Data Warehouse service overview
The Cloudera Data Warehouse service enables self-serve creation of independent data warehouses and data marts for teams of business analysts without the overhead of bare metal deployments.
In Cloudera Data Warehouse service, your data is stored in an object store in a data lake that resides in your specific cloud environment. The service is composed of:
A logical collection of metadata definitions for managed data with its associated data context. The data context is comprised of table and view definitions, transient user and workload contexts from the Virtual Warehouse, security permissions, and governance artifacts that support functions such as auditing. One Database Catalog can be queried by multiple Virtual Warehouses.
An instance of compute resources that is equivalent to a cluster. A Virtual Warehouse provides access to the data in tables and views in the data lake that correlates to a specific Database Catalog. Virtual Warehouses bind compute and storage by executing queries on tables and views that are accessible through the Database Catalog that they have been configured to access.

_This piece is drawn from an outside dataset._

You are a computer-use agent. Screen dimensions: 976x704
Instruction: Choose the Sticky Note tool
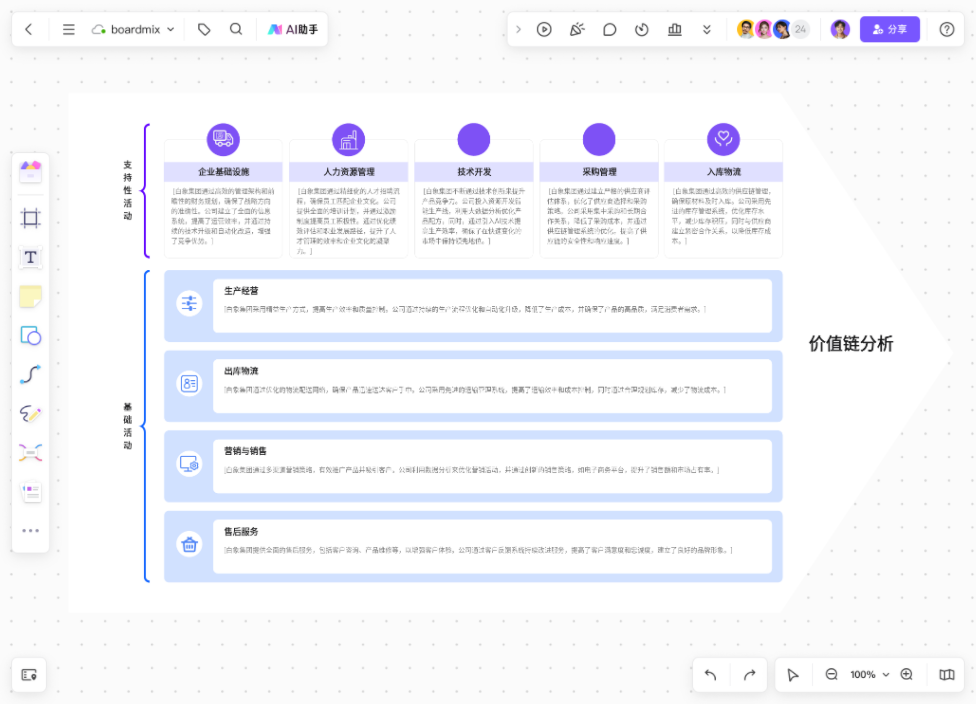point(30,296)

The Cloudera Data Warehouse service provides data warehouses and data marts that are:
- Automatically configured and isolated
- Optimized for your existing workloads when you move them to the cloud
- Auto-scaled up and down to meet your workloads' varying demands
- Auto-suspended and resumed to allow optimal usage of resources to save costs
- Compliant with the security controls associated with your data lake
Automatically configured and isolated
Each data warehouse and data mart can be automatically configured for you by Cloudera Data Warehouse service, but you can adjust some settings to suit your needs. Individual warehouses and data marts are completely isolated, ensuring that the right users have access to only their data and eliminating the problem of "noisy neighbors." Noisy neighbors are workloads that monopolize system resources and interfere with the queries from other tenants. With Cloudera Data Warehouse, you can easily offload noisy neighbor workloads to their own Virtual Warehouse instance so other tenants have access to enough compute resources for their workloads to complete and meet their SLAs.

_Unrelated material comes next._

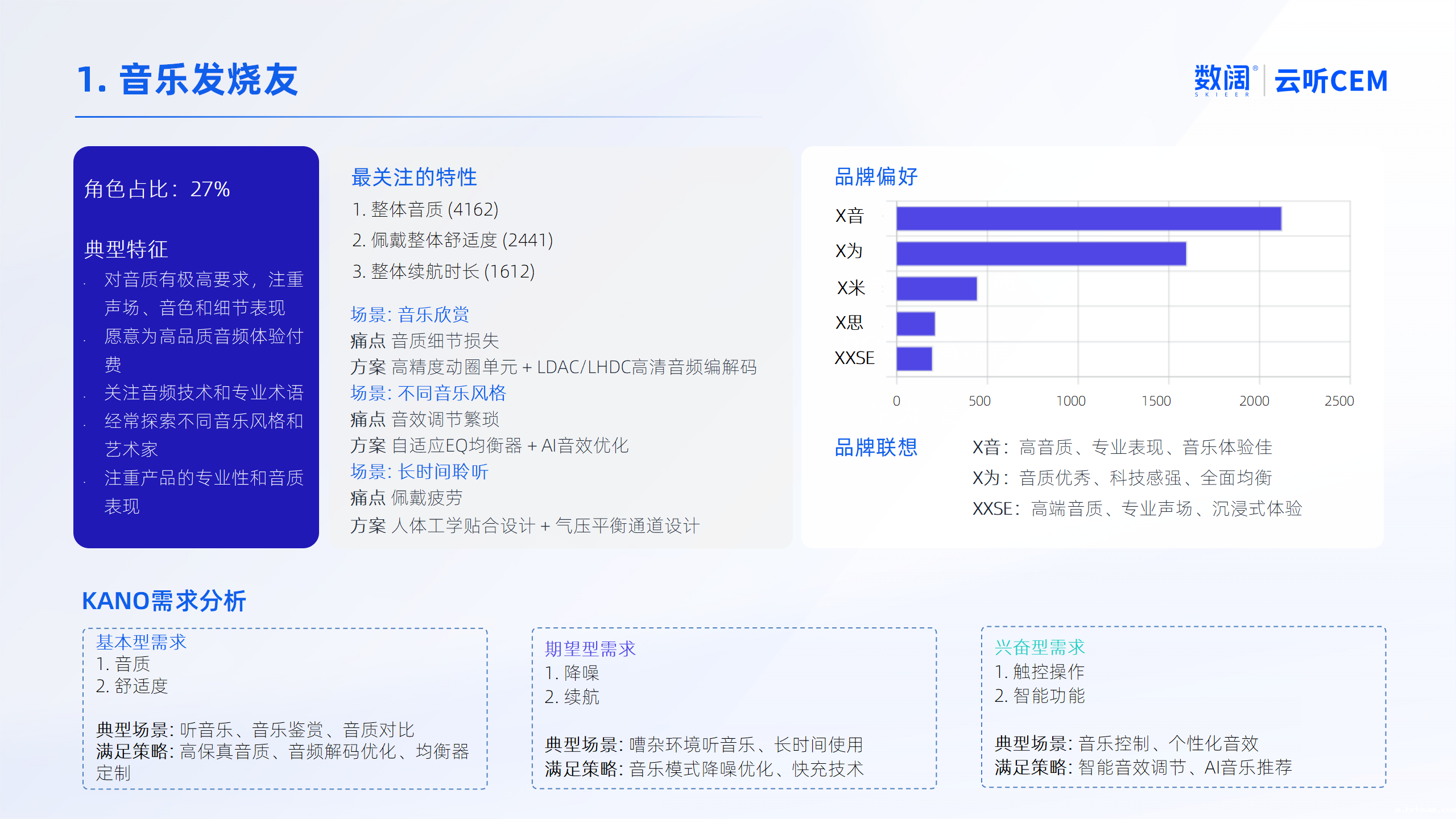Click the 场景: 长时间聆听 heading
1456x819 pixels.
tap(419, 471)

This capability to isolate individual warehouses and data marts is equally useful for "VIP workloads." VIP workloads are crucial workloads that must have resources to complete immediately and as quickly as possible without waiting in a queue. You can run these VIP workloads in their own warehouse or data mart to ensure they get the resources they need to complete as soon as possible.
Optimized for your workloads
Data warehouses and data marts are automatically optimized for your workloads. This includes pre-configuring the software and creating the different caching layers, which means you do not need to engage in complex capacity planning or tuning. Instead, just perform the following steps:
- Name the Virtual Warehouse instance.
- Choose the type of SQL engine:
- Hive for data warehouses that support complex reports and enterprise dashboards.
- Impala for data marts that support interactive, ad-hoc analysis.
- Choose the Database Catalog it queries.
- Choose the Virtual Warehouse size.
When you choose the Virtual Warehouse instance size, you have the option to adjust thresholds for auto-scaling.
Auto-scaling enables both scaling up and scaling down of Virtual Warehouse instances so they can meet your varying workload demands and save costs on cloud resources when they are not needed.
Auto-scaling provides the following benefits:
- Service availability: Clusters are ready to accept queries "24 x 7."
- Auto-scaling based on query wait-time: Queries start executing within the number of seconds that you specify and cluster resources are added or shut down to meet demand.
- Auto-scaling based on number of concurrent queries running on the system: "Infinite scaling" means that the number of concurrent queries can go from 10 to 100 in minutes.
- Cost guarantee: You can configure auto-scaling upper limits, which determine how large a compute cluster can grow. Since compute costs increase as cluster size increases, having a way to configure upper limits gives administrators a method to stay within a budget.
Auto-suspend and resume
You have the capability to set an AutoSuspend Timeout when creating a Virtual Warehouse. This sets the maximum time a Virtual Warehouse idles before shutting down. For example, if you set this to 60 seconds, then if the Virtual Warehouse is idle for 60 seconds, it suspends itself so you do not have to pay for unused compute resources. The first time a new query is run against an auto-suspend Virtual Warehouse, it restarts. This feature helps you maintain a tight control on your cloud spend while ensuring availability to run your workloads.
Your Database Catalogs and Virtual Warehouses automatically inherit the same security restrictions that are applicable to your CDP environment. There is no need to specify the security setup again for each Database Catalog or Virtual Warehouse.
The following security controls are inherited from your CDP environment:
- Authentication: Ensures that all users have proven their identity before accessing the Cloudera Data Warehouse service or any created Database Catalogs or Virtual Warehouses.
- Authorization: Ensures that only users who have been granted adequate permissions are able to access the Cloudera Data Warehouse service and the data stored in the tables.
- Dynamic column masking: If rules are set up to mask certain columns when queries execute, based on the user executing the query, then these rules also apply to queries executed in the Virtual Warehouses.
- Row-level filtering: If rules are set up to filter certain rows from being returned in the query results, based on the user executing the query, then these same rules also apply to queries executed in the Virtual Warehouses.